EXERCISE =
Report every line of the records that includes the word "computer".

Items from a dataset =
——————

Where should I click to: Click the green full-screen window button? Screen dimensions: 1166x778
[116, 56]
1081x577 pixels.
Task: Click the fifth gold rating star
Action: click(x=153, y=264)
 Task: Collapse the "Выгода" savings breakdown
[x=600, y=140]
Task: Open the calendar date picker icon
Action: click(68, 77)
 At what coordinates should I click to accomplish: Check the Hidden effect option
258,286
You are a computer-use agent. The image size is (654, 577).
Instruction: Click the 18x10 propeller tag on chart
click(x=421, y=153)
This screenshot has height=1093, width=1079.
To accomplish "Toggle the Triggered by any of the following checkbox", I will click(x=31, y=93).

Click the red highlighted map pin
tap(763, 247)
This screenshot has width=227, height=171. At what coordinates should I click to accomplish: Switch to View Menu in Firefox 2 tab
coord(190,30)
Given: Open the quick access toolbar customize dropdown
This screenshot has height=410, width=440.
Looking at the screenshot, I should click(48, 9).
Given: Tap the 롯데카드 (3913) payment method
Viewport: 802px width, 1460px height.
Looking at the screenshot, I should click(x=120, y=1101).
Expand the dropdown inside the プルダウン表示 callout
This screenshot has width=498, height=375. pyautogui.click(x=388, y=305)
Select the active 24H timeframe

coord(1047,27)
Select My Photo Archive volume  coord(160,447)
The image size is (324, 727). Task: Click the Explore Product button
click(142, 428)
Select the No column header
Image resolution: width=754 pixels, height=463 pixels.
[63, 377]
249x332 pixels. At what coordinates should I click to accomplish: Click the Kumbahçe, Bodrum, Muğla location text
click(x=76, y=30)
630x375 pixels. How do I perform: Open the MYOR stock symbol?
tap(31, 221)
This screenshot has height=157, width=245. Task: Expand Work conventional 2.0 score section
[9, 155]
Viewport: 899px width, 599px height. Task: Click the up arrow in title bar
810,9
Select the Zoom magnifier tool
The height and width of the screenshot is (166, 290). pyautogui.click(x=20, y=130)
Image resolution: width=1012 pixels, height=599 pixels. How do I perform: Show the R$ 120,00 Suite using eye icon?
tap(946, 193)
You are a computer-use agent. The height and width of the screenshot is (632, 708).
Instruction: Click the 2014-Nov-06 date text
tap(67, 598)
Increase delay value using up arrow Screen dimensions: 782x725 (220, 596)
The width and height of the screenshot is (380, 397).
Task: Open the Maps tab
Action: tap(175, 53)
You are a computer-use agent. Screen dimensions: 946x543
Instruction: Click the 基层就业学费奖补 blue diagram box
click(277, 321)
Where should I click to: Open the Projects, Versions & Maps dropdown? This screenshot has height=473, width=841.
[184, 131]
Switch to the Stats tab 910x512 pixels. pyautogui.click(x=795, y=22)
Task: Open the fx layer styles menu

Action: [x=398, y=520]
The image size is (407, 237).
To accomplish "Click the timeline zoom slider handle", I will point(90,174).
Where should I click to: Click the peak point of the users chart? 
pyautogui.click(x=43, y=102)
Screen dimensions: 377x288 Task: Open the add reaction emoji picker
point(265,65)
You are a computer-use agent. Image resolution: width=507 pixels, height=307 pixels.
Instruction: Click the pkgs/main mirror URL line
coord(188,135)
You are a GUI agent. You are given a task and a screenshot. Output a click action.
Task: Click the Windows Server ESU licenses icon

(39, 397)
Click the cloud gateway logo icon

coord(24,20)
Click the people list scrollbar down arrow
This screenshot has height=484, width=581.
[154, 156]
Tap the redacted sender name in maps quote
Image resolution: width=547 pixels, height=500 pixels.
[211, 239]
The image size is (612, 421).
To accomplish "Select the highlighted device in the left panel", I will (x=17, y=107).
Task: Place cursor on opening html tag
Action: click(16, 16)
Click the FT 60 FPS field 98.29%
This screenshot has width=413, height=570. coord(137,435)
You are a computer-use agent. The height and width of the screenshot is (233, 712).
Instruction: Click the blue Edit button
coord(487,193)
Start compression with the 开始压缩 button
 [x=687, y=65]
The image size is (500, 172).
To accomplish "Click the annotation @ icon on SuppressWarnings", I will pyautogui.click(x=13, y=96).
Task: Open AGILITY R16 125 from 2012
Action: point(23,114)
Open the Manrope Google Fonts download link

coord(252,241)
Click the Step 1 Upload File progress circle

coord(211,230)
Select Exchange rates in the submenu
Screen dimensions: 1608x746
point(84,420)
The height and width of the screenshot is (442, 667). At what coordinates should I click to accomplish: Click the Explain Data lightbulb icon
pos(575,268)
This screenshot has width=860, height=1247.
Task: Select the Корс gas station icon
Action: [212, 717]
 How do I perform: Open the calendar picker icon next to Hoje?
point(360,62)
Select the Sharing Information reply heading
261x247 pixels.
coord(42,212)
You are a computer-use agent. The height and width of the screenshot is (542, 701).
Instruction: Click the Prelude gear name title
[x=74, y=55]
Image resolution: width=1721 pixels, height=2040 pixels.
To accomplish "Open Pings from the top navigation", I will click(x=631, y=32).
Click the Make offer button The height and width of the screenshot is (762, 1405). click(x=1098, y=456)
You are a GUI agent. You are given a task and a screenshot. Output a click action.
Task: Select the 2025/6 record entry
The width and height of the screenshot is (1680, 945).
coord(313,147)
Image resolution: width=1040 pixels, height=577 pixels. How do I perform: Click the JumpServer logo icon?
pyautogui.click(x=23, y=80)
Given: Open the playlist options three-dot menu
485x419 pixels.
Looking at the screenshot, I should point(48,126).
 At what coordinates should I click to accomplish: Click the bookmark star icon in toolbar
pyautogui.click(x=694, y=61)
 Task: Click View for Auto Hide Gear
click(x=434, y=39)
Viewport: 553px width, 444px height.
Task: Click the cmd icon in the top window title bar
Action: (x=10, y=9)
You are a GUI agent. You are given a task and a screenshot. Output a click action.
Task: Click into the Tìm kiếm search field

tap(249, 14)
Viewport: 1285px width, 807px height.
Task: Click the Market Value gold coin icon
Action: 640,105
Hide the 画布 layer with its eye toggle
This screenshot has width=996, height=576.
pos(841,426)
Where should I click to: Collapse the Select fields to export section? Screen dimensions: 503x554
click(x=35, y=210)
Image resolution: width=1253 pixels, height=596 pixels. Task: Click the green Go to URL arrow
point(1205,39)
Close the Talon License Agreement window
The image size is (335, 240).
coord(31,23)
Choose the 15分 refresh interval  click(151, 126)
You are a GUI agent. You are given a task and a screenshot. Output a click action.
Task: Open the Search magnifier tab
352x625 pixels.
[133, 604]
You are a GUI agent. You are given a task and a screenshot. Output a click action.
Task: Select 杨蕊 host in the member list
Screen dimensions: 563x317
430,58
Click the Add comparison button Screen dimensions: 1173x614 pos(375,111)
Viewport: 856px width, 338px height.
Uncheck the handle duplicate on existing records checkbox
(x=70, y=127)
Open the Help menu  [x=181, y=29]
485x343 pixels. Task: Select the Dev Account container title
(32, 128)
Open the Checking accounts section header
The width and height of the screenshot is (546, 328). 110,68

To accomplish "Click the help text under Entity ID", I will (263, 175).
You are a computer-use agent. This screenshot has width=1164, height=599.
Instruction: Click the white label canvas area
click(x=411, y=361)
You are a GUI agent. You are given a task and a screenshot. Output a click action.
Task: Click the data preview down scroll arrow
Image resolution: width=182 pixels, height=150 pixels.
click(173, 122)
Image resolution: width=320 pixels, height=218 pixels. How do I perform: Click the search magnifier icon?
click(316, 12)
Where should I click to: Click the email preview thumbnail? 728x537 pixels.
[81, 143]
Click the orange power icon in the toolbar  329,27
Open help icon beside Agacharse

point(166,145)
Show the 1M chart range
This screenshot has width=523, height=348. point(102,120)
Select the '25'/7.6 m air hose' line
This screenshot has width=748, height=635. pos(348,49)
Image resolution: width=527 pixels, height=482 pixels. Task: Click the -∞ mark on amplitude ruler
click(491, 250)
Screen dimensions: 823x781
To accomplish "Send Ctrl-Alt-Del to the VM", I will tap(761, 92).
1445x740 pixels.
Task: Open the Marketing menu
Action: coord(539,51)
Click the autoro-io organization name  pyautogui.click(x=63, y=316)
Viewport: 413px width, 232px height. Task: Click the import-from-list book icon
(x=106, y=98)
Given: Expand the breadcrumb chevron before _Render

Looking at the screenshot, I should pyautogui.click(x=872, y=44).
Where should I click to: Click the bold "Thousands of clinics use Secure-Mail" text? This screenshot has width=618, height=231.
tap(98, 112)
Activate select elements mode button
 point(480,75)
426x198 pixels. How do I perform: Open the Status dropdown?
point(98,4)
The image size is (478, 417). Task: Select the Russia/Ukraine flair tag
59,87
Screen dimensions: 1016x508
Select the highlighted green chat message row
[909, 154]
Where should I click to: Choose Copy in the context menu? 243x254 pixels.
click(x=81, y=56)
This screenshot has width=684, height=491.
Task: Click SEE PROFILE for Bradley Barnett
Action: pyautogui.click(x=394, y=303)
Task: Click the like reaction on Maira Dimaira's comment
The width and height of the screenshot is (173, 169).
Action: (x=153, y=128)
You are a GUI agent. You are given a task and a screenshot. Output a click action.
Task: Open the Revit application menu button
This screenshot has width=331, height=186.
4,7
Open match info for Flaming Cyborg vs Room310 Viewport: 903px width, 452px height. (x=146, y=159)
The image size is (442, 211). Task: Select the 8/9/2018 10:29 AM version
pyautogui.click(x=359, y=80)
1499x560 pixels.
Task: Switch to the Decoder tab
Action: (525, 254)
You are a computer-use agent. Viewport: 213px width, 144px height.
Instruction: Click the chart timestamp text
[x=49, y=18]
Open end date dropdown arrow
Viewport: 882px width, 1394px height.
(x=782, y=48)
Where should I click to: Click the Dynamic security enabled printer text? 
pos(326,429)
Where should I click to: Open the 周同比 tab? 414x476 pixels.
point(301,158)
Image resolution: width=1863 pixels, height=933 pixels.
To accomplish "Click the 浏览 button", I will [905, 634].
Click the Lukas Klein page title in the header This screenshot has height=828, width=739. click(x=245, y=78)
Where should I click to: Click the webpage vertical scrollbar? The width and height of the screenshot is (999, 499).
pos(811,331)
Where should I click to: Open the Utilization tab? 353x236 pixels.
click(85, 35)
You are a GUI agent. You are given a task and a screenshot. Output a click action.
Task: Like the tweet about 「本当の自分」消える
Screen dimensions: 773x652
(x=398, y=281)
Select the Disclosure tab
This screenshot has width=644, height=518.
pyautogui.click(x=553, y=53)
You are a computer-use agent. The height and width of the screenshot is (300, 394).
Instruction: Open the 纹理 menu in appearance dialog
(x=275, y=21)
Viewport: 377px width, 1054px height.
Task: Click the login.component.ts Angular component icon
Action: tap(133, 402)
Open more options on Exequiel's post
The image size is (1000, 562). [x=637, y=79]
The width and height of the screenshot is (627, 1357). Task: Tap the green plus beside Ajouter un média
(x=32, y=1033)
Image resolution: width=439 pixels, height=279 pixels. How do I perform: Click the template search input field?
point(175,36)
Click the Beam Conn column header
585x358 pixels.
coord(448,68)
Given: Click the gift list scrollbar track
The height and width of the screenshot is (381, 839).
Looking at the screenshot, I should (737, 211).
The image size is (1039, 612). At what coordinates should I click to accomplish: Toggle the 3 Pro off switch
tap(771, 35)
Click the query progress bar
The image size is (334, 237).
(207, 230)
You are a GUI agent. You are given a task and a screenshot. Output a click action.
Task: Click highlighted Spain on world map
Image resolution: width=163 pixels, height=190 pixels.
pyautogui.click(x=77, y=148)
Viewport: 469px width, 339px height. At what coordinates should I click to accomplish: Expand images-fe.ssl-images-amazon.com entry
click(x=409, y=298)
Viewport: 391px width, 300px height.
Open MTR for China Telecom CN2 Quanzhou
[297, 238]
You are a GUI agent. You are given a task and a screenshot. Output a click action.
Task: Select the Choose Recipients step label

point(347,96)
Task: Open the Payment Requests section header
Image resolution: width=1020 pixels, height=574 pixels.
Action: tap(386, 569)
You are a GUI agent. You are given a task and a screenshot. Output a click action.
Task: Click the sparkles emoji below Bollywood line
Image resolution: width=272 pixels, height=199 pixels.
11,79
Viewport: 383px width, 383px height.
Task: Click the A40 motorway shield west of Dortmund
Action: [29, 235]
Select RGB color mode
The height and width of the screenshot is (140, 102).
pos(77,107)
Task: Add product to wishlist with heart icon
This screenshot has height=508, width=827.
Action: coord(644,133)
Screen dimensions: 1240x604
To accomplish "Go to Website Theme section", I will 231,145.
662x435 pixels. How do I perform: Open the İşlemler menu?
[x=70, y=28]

——————

ANSWER TO THE PROBLEM =
You are a computer-use agent. The image size is (654, 577).
You are a computer-use agent. The height and width of the screenshot is (632, 708).
You are a computer-use agent. Screen dimensions: 946x543
You are a computer-use agent. Image resolution: width=507 pixels, height=307 pixels.
You are a computer-use agent. The height and width of the screenshot is (233, 712).
You are a computer-use agent. The height and width of the screenshot is (542, 701).
You are a computer-use agent. This screenshot has width=1164, height=599.
You are a computer-use agent. Viewport: 213px width, 144px height.
You are a computer-use agent. The height and width of the screenshot is (300, 394).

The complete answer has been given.